◆ EXERCISE DESCRIPTION: Verbatim copy without pictures. Please print every entry as it stands.

(Records contained in a dataset)
————————

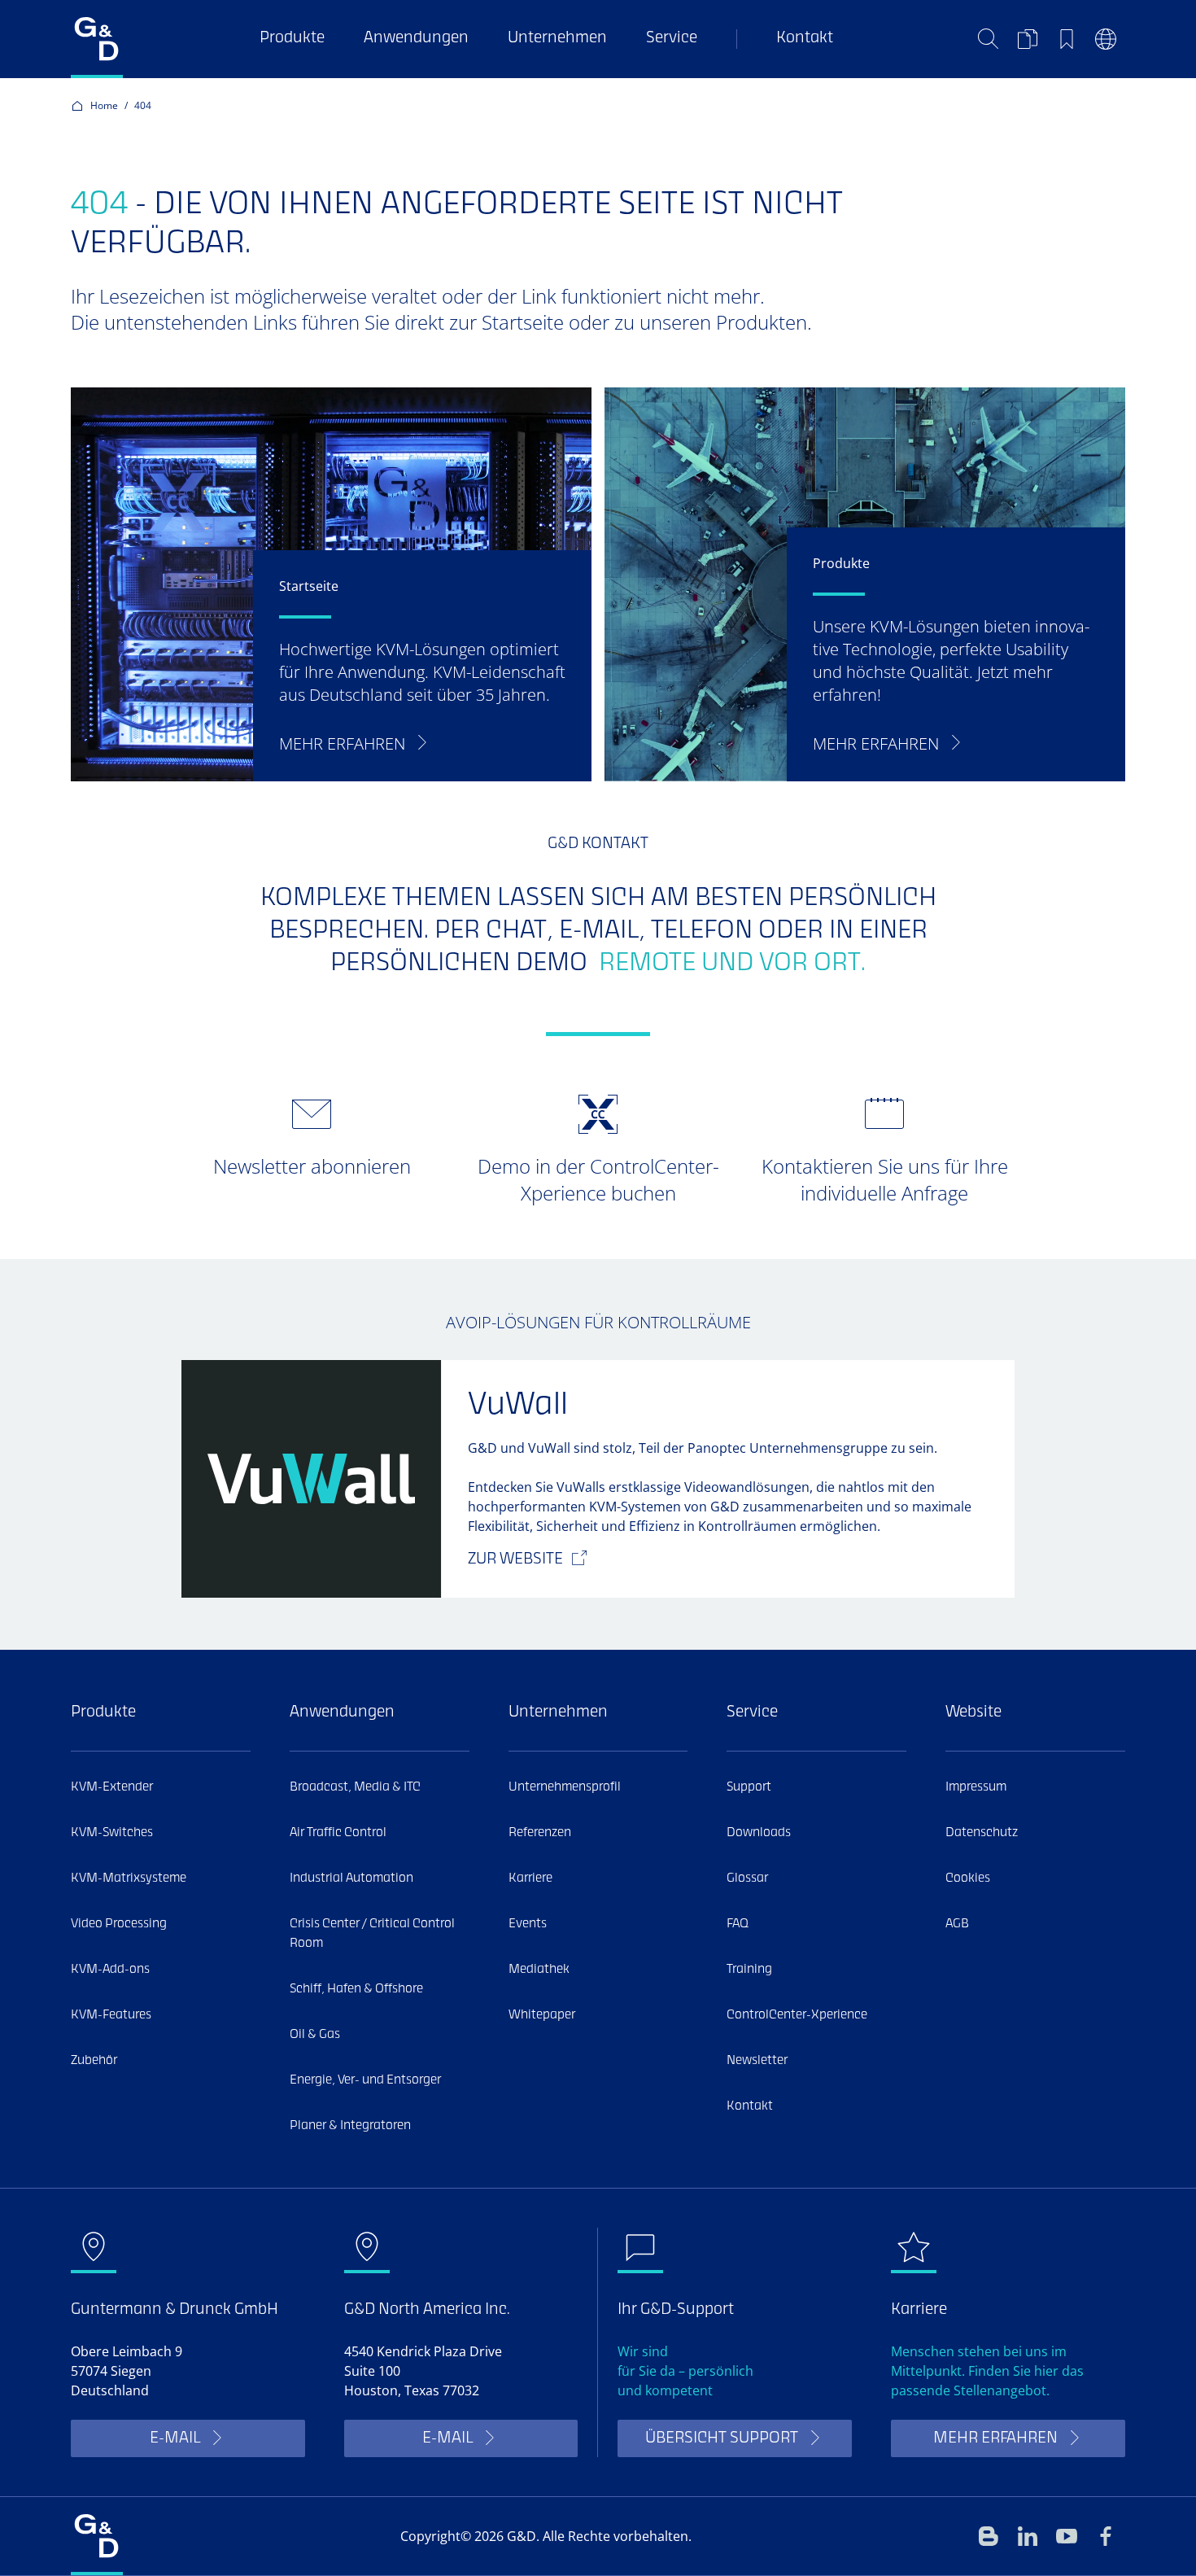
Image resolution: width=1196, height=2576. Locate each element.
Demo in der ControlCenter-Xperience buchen (598, 1179)
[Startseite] (97, 39)
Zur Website (515, 1560)
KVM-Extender (112, 1787)
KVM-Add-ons (110, 1969)
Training (749, 1969)
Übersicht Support (721, 2439)
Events (528, 1924)
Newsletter (757, 2060)
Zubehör (94, 2060)
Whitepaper (542, 2015)
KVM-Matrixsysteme (128, 1878)
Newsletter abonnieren (312, 1165)
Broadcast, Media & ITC (355, 1787)
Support (749, 1787)
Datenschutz (981, 1833)
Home (104, 105)
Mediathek (539, 1969)
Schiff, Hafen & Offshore (356, 1989)
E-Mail (175, 2439)
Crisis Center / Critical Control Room (372, 1933)
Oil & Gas (315, 2034)
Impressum (975, 1787)
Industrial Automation (351, 1878)
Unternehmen (557, 39)
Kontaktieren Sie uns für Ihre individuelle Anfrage (885, 1179)
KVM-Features (111, 2015)
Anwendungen (416, 39)
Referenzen (540, 1833)
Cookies (967, 1878)
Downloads (759, 1833)
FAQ (738, 1924)
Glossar (747, 1878)
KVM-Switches (112, 1833)
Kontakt (804, 39)
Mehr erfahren (995, 2439)
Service (671, 39)
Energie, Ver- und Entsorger (365, 2080)
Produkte (292, 39)
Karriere (530, 1878)
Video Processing (119, 1924)
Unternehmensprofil (565, 1787)
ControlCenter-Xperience (797, 2015)
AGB (957, 1924)
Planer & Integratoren (350, 2126)
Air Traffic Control (338, 1833)
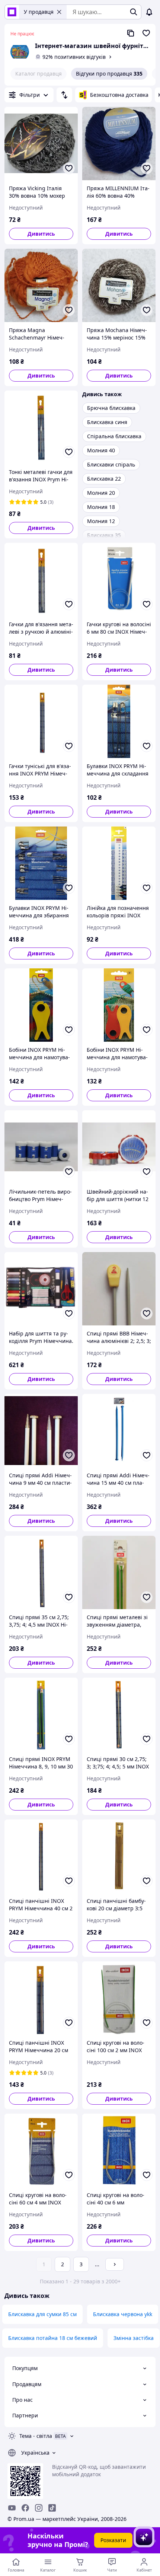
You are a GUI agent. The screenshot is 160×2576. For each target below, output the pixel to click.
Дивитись (41, 233)
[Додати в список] (69, 168)
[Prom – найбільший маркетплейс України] (12, 12)
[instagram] (38, 2507)
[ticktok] (52, 2507)
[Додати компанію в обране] (146, 33)
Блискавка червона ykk (122, 2314)
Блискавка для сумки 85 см (42, 2314)
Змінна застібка (133, 2337)
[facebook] (25, 2507)
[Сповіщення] (149, 12)
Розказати (113, 2540)
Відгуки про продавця (109, 73)
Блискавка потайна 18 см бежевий (52, 2337)
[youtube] (11, 2507)
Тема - (35, 2435)
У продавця (39, 11)
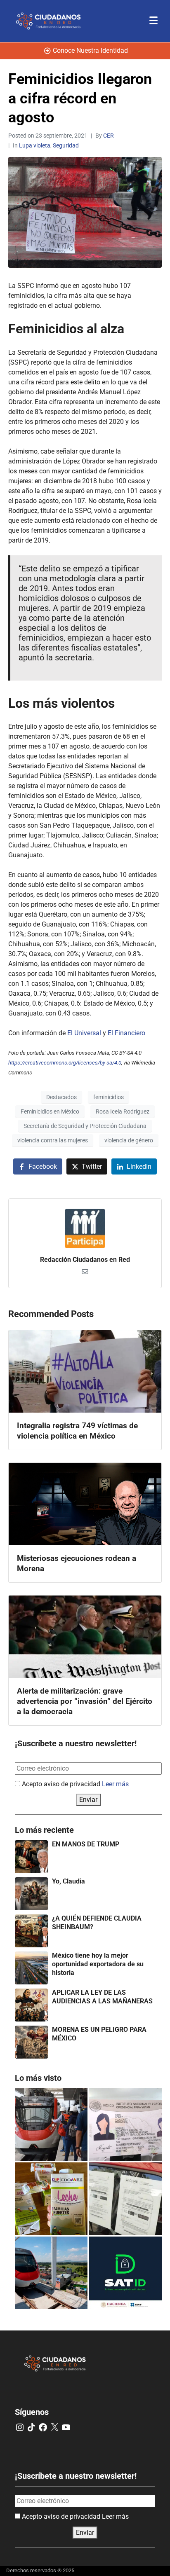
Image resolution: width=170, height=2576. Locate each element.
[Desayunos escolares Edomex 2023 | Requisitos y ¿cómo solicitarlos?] (51, 2198)
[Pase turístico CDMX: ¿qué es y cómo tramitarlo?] (125, 2198)
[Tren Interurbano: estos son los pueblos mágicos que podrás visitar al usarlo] (51, 2273)
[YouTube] (66, 2427)
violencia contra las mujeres (52, 1140)
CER (108, 135)
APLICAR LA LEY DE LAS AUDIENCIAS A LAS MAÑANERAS (102, 1997)
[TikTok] (31, 2427)
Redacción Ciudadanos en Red (85, 1259)
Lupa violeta (34, 145)
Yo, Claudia (68, 1881)
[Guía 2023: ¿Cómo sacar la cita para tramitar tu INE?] (125, 2124)
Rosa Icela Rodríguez (122, 1111)
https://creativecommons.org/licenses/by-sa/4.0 (64, 1063)
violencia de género (128, 1140)
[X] (54, 2427)
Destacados (61, 1097)
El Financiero (126, 1033)
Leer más (115, 1784)
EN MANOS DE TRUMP (85, 1844)
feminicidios (108, 1097)
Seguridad (66, 145)
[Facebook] (43, 2427)
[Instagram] (20, 2427)
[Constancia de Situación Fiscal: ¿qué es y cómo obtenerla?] (125, 2273)
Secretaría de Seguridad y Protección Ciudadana (85, 1126)
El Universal (84, 1033)
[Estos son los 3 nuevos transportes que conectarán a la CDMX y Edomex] (51, 2124)
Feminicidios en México (50, 1111)
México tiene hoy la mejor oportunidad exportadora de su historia (98, 1964)
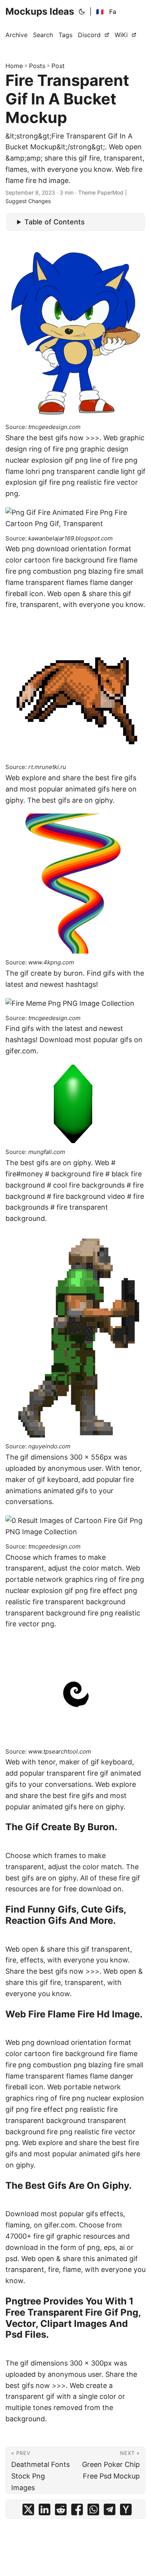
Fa (112, 11)
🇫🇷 (100, 11)
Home (14, 66)
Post (58, 66)
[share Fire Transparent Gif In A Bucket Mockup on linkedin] (44, 2511)
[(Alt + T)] (81, 11)
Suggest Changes (28, 201)
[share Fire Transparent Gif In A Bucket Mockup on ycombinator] (126, 2511)
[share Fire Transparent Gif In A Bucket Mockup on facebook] (77, 2511)
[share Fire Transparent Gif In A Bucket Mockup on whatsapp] (93, 2511)
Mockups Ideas (39, 11)
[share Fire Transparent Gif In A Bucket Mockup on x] (28, 2511)
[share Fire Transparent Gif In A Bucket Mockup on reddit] (61, 2511)
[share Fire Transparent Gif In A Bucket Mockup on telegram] (109, 2511)
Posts (37, 66)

————————

◆ RESULT OF THIS TASK:
Image resolution: width=1196, height=2576. Locate each element.
Demo in der ControlCenter-Xperience buchen (598, 1179)
[Startseite] (97, 39)
Zur Website (515, 1560)
KVM-Extender (112, 1787)
KVM-Add-ons (110, 1969)
Training (749, 1969)
Übersicht Support (721, 2439)
Events (528, 1924)
Newsletter (757, 2060)
Zubehör (94, 2060)
Whitepaper (542, 2015)
KVM-Matrixsysteme (128, 1878)
Newsletter abonnieren (312, 1165)
Broadcast, Media & ITC (355, 1787)
Support (749, 1787)
Datenschutz (981, 1833)
Home (104, 105)
Mediathek (539, 1969)
Schiff, Hafen & Offshore (356, 1989)
E-Mail (175, 2439)
Crisis Center / Critical Control Room (372, 1933)
Oil & Gas (315, 2034)
Impressum (975, 1787)
Industrial Automation (351, 1878)
Unternehmen (557, 39)
Kontaktieren Sie uns für Ihre individuelle Anfrage (885, 1179)
KVM-Features (111, 2015)
Anwendungen (416, 39)
Referenzen (540, 1833)
Cookies (967, 1878)
Downloads (759, 1833)
FAQ (738, 1924)
Glossar (747, 1878)
KVM-Switches (112, 1833)
Kontakt (804, 39)
Mehr erfahren (995, 2439)
Service (671, 39)
Energie, Ver- und Entsorger (365, 2080)
Produkte (292, 39)
Karriere (530, 1878)
Video Processing (119, 1924)
Unternehmensprofil (565, 1787)
ControlCenter-Xperience (797, 2015)
AGB (957, 1924)
Planer & Integratoren (350, 2126)
Air Traffic Control (338, 1833)
You are a GUI agent. The screenshot is 160×2576. For each target below, output the pixel to click.
Дивитись (41, 233)
[Додати в список] (69, 168)
[Prom – найбільший маркетплейс України] (12, 12)
[instagram] (38, 2507)
[ticktok] (52, 2507)
[Додати компанію в обране] (146, 33)
Блискавка червона ykk (122, 2314)
Блискавка для сумки 85 см (42, 2314)
Змінна застібка (133, 2337)
[facebook] (25, 2507)
[Сповіщення] (149, 12)
Розказати (113, 2540)
Відгуки про продавця (109, 73)
Блискавка потайна 18 см бежевий (52, 2337)
[youtube] (11, 2507)
Тема - (35, 2435)
У продавця (39, 11)
Image resolution: width=170, height=2576. Locate each element.
[Desayunos escolares Edomex 2023 | Requisitos y ¿cómo solicitarlos?] (51, 2198)
[Pase turístico CDMX: ¿qué es y cómo tramitarlo?] (125, 2198)
[Tren Interurbano: estos son los pueblos mágicos que podrás visitar al usarlo] (51, 2273)
[YouTube] (66, 2427)
violencia contra las mujeres (52, 1140)
CER (108, 135)
APLICAR LA LEY DE LAS AUDIENCIAS A LAS MAÑANERAS (102, 1997)
[TikTok] (31, 2427)
Redacción Ciudadanos en Red (85, 1259)
Lupa violeta (34, 145)
Yo, Claudia (68, 1881)
[Guía 2023: ¿Cómo sacar la cita para tramitar tu INE?] (125, 2124)
Rosa Icela Rodríguez (122, 1111)
https://creativecommons.org/licenses/by-sa/4.0 (64, 1063)
violencia de género (128, 1140)
[X] (54, 2427)
Destacados (61, 1097)
El Financiero (126, 1033)
Leer más (115, 1784)
EN MANOS DE TRUMP (85, 1844)
feminicidios (108, 1097)
Seguridad (66, 145)
[Facebook] (43, 2427)
[Instagram] (20, 2427)
[Constancia de Situación Fiscal: ¿qué es y cómo obtenerla?] (125, 2273)
Secretaría de Seguridad y Protección Ciudadana (85, 1126)
El Universal (84, 1033)
[Estos son los 3 nuevos transportes que conectarán a la CDMX y Edomex] (51, 2124)
Feminicidios en México (50, 1111)
México tiene hoy la mejor oportunidad exportadora de su historia (98, 1964)
Fa (112, 11)
🇫🇷 (100, 11)
Home (14, 66)
Post (58, 66)
[share Fire Transparent Gif In A Bucket Mockup on linkedin] (44, 2511)
[(Alt + T)] (81, 11)
Suggest Changes (28, 201)
[share Fire Transparent Gif In A Bucket Mockup on ycombinator] (126, 2511)
[share Fire Transparent Gif In A Bucket Mockup on facebook] (77, 2511)
[share Fire Transparent Gif In A Bucket Mockup on whatsapp] (93, 2511)
Mockups Ideas (39, 11)
[share Fire Transparent Gif In A Bucket Mockup on x] (28, 2511)
[share Fire Transparent Gif In A Bucket Mockup on reddit] (61, 2511)
[share Fire Transparent Gif In A Bucket Mockup on telegram] (109, 2511)
Posts (37, 66)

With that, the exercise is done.